Our five sense organs (eyes, ears, nose, tongue, skin) are backed up by primordial senses in single cells, some in the brain and some elsewhere.  Among them are the ability to echo the thoughts of others -- not just to have a sense of what they're going to do next -- but an actual faint co-experiencing with their muscles and emotions.  This has been our growing evolutionary edge and promises to continue in that role.  Again, much of it is unconscious.

One of the great puzzles affecting spiritual practise has been how the conscious mind, so preoccupied with the daily, can affect the mysterious but powerful unconscious mind.  Also, which is the best way of the many enduring pattern metaphors -- sometimes invaded by fathers and turtles -- can be an overarching inclusion to reassure us when we discover yet another shocking revelation of research.  On what can we depend?
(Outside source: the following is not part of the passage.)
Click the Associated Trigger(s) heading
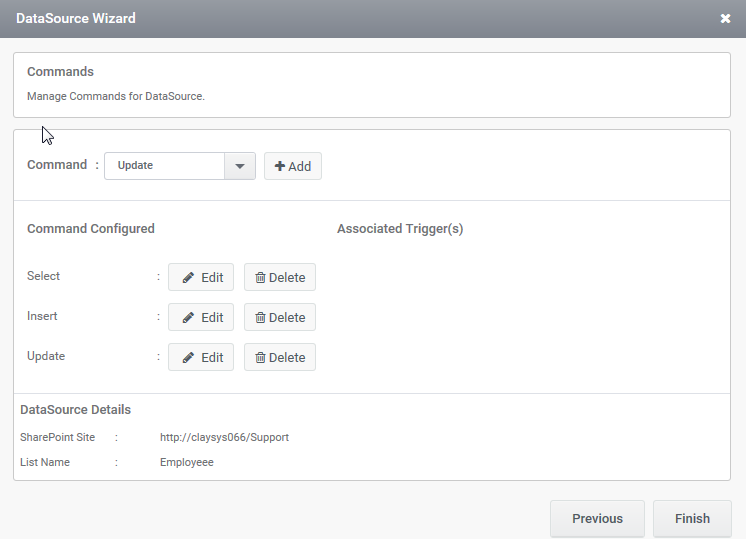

Today for me Sam Vaknin went down in flames like the Hindenburg crashing.  Interviewed on "Intellectual Explorers Club", he cheerfully and accurately described himself as an elitist -- even going so far as to say fascist.  His example of a person who didn't deserve to live was a "gardener with an IQ of 70."  (This is his equivalent to the nude 400 lb, hacker sitting on the foot of a bed in a low rent motel our president sees in his nightmares.)
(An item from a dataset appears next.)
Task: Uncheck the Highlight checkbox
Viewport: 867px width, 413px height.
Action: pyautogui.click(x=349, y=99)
https://anchor.fm/intellectualexplorersclub/episodes/Sam-Vaknin---A-Prophecy-of-the-Emergent-Religion-of-Narcissism-e31len

A gardener was a bad choice of Vaknin's.  Of all the things people enjoy, gardening is one so easily and gratefully shared, so full of all-body intelligences, that it cannot be defined by a bogus arbitrary IQ,  Vaknin reveals that he is only an elite in his own self-defined world of physics, math and "cold" therapy.  The old-time Indians would describe him as "pretty proud of himself", a quality they did not consider elite.

A person who does not realize he or she is elite only among those of specific qualities and beliefs is not very smart.  Vaknin himself says that an elitist narcissist without compassion is malevolent and possibly a psychopath.  So many of the people I have respected and loved have simply not survived this changing world with my opinion undamaged.